In Mexiko-Stadt geht das Weltwasserforum zu Ende - Ein Erfolg für die Nichtregierungsorganisationen?

Im Folgenden dokumentieren wir zwei weitere Artikel, die anlässlich des 4. Weltwasserforum in Mexiko-Stadt (März 2006) veröffentlicht wurden. (Siehe auch: "Das Recht auf Wasser ist ein Menschenrecht".)



Mexikos Wasser wird zur Ware

Laut Verfassung »Eigentum der Nation«, wird das Nass schleichend privatisiert

Von Gerold Schmidt, Mexiko-Stadt*


In Mexiko bekommt die Privatwirtschaft immer stärkeren Zugriff auf die Ressource Wasser. Nichtregierungsorganisationen wollen diese Entwicklung aufhalten.

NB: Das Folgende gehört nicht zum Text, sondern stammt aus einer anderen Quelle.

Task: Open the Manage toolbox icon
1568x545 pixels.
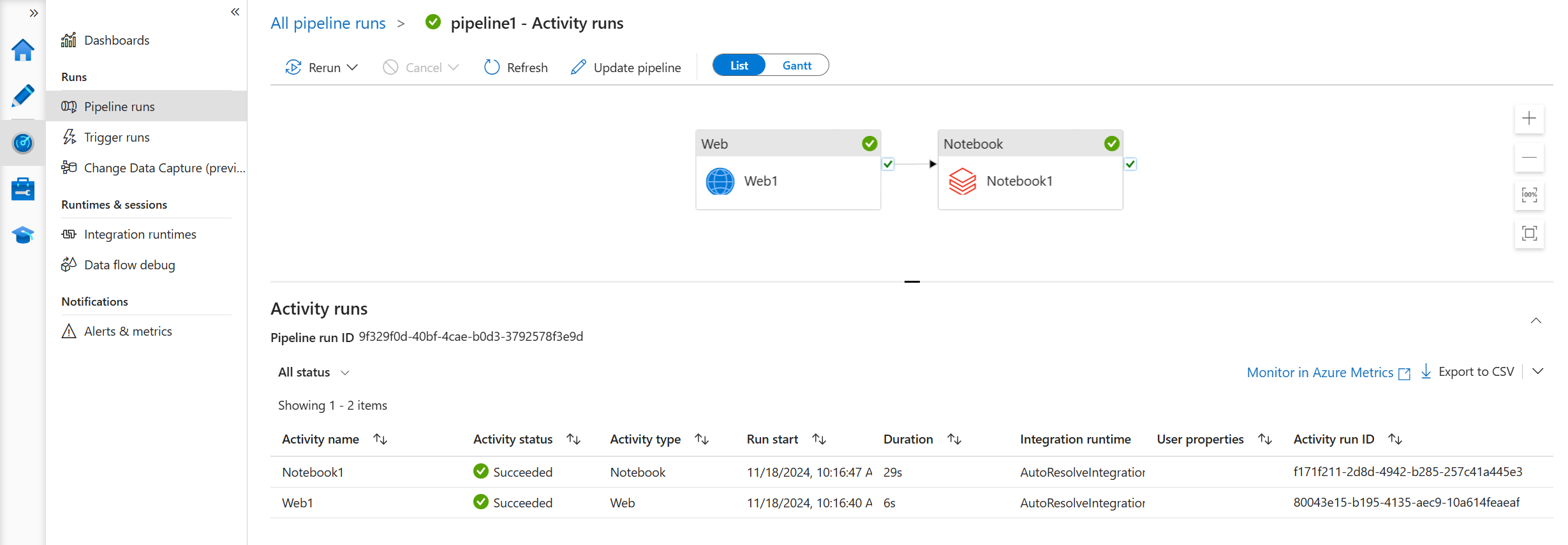Action: pyautogui.click(x=23, y=189)
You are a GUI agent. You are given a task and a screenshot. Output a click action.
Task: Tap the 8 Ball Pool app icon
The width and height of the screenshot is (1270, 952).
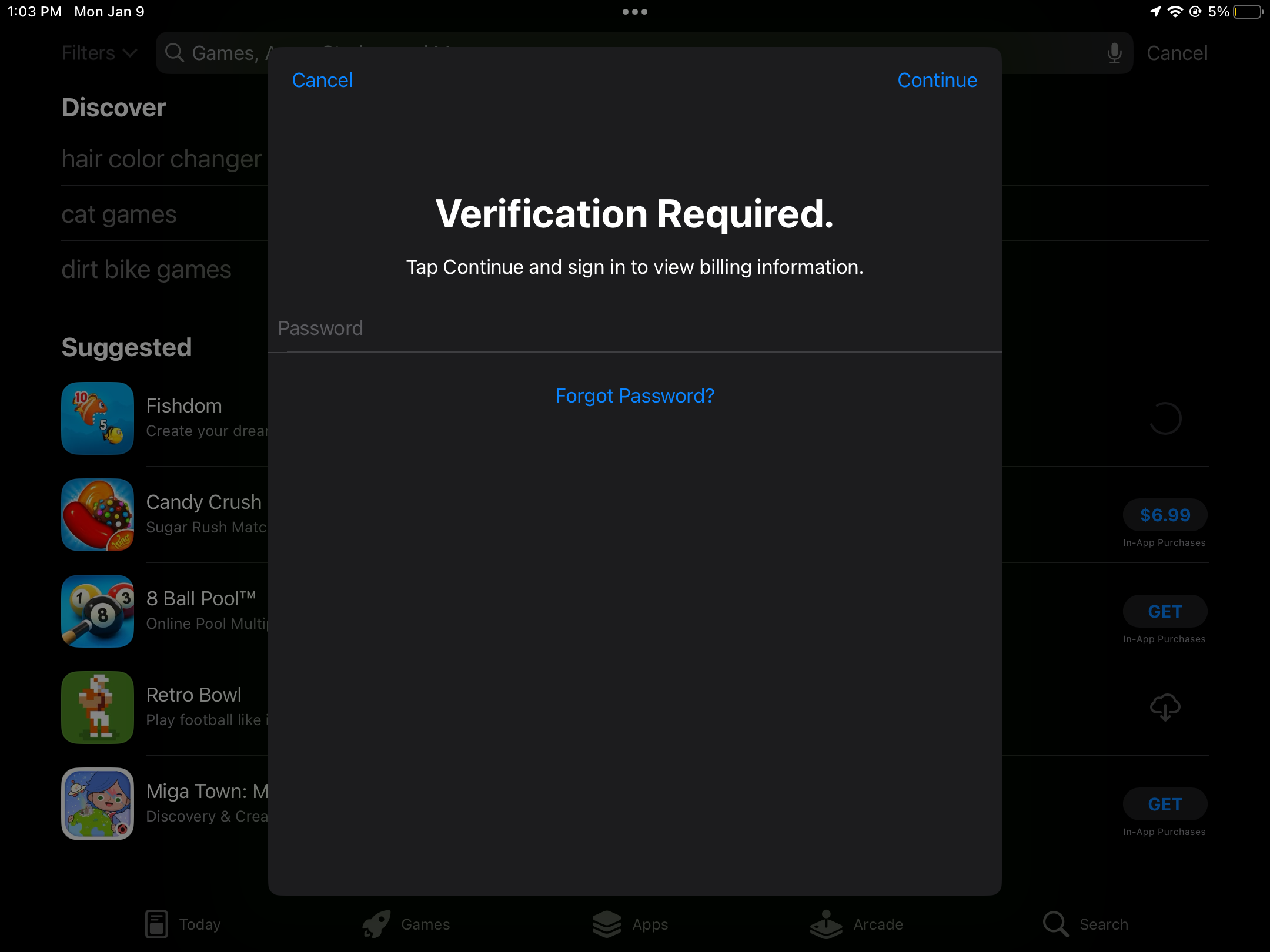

Auf fast jeder Alternativveranstaltung zu dem am Mittwoch endenden 4. Weltwasserforum in Mexiko-Stadt war es in diesen Tagen zu hören: »Nein zur Privatisierung. Wasser ist keine Ware, Wasser ist ein Menschenrecht und Allgemeingut.« Geht es nach Cristóbal Jaime Jáquez, dem Direktor der nationalen Wasserkommission Mexikos und Mitorganisator des offiziellen Forums, so sind das unnötige Schlagworte. Zumindest in seinem Land. Denn, sagt der ehemalige Coca-Cola-Manager, »dieses Thema ist gegessen«. Die Privatisierung des Wassers sei aufgrund der Verfassung unmöglich. Und Präsident Vicente Fox, vor seiner politischen Karriere ebenfalls in Diensten des Getränkemultis, bekannte sich vor wenigen Tagen in seiner Eröffnungsrede vor dem Forum zu Wasser als »öffentlichem Gut«.

Diese Botschaft wird von den Privatisierungsgegnern zwar gehört, aber nicht mehr geglaubt. Denn gerade Mexiko ist ein Beispiel, wie privaten Unternehmen zunehmender Einfluss auf die Wasserressourcen zugestanden wird. Zwar ist laut Artikel 27 der mexikanischen Verfassung von 1917 Wasser tatsächlich »Eigentum der Nation«. Doch ist dieses Konzept seit Beginn der 80er Jahre in der Praxis Schritt für Schritt ausgehöhlt worden. Institutionelle und gesetzliche Reformen gingen dabei Hand in Hand. Zwei Finanz- und Wirtschaftskrisen 1982 und 1994/95 machten das Land besonders empfänglich für die Privatisierungs- und Deregulierungsrezepte der internationalen Finanzinstitutionen.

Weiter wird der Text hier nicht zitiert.